1. Open the attached PDF in Draw
2. Consider the two-line title on the first page, and specifically the vertical placement of the second line, at a (relatively high) vertical distance from the fir
3. Select the two textboxes of the title text
4. In the context menu for the selected boxes, choose "Consolidate Text"
5. Consider again the vertical placement of the second line of the title text and its distance from the first line
The second line of title text does not move. The space between the two lines is set (either via space-after the first line or space-before the second line, preferably the latter) so as to maintain the vertical position of the second title line.
The second line of the title moves up
Note that preserving the position is of significance when the origin of the two lines is in a document you did not create, and whose text you wish to edit, but whose layout, especially vertical layout, must be maintained.
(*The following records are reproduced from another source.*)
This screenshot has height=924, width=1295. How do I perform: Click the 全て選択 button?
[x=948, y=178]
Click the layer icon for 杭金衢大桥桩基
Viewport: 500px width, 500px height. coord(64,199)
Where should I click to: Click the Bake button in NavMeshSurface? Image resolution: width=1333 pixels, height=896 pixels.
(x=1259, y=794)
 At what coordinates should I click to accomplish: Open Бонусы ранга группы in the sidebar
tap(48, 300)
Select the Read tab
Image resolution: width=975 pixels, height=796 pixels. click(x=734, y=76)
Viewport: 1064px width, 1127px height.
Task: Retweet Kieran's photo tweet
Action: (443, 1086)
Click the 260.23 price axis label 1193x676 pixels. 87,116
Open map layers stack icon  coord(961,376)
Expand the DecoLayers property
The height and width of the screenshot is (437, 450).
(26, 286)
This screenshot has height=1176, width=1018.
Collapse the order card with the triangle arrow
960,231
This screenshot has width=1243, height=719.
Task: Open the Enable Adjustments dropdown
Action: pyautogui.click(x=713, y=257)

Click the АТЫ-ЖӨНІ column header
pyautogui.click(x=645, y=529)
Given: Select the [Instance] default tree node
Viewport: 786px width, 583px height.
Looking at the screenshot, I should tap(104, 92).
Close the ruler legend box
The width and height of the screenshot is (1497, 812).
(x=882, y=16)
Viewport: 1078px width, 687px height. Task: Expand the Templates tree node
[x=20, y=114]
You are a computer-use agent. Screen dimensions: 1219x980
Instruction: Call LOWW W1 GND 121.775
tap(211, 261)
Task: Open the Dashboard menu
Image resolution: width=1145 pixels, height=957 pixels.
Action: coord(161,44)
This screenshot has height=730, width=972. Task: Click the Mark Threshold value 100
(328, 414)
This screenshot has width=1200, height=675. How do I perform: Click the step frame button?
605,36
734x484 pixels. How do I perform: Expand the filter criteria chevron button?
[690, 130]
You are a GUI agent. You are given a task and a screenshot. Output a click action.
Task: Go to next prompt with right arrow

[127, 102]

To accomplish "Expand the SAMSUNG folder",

Specifically important when editing imported PDF files.
Created attachment 189652 [details]
PDF to import into draw for reproducing the bug
PDF for use with the reproduction instructions.
Created attachment 189653 [details]
A simple LibreOffice Draw file for reproduction
For a simpler reproduction:
1. Create a new drawing in LO.
2. Insert two textboxes with some text at a non-trivial vertical distance from each other.
3. Select both textboxes.
4. In the context menu, select Consolidate Text.
The attachment lets you skip steps (1.) - (2.).
Why? PDF is not intended as and editable document format. And LibreOffice is certainly not a PDF editor.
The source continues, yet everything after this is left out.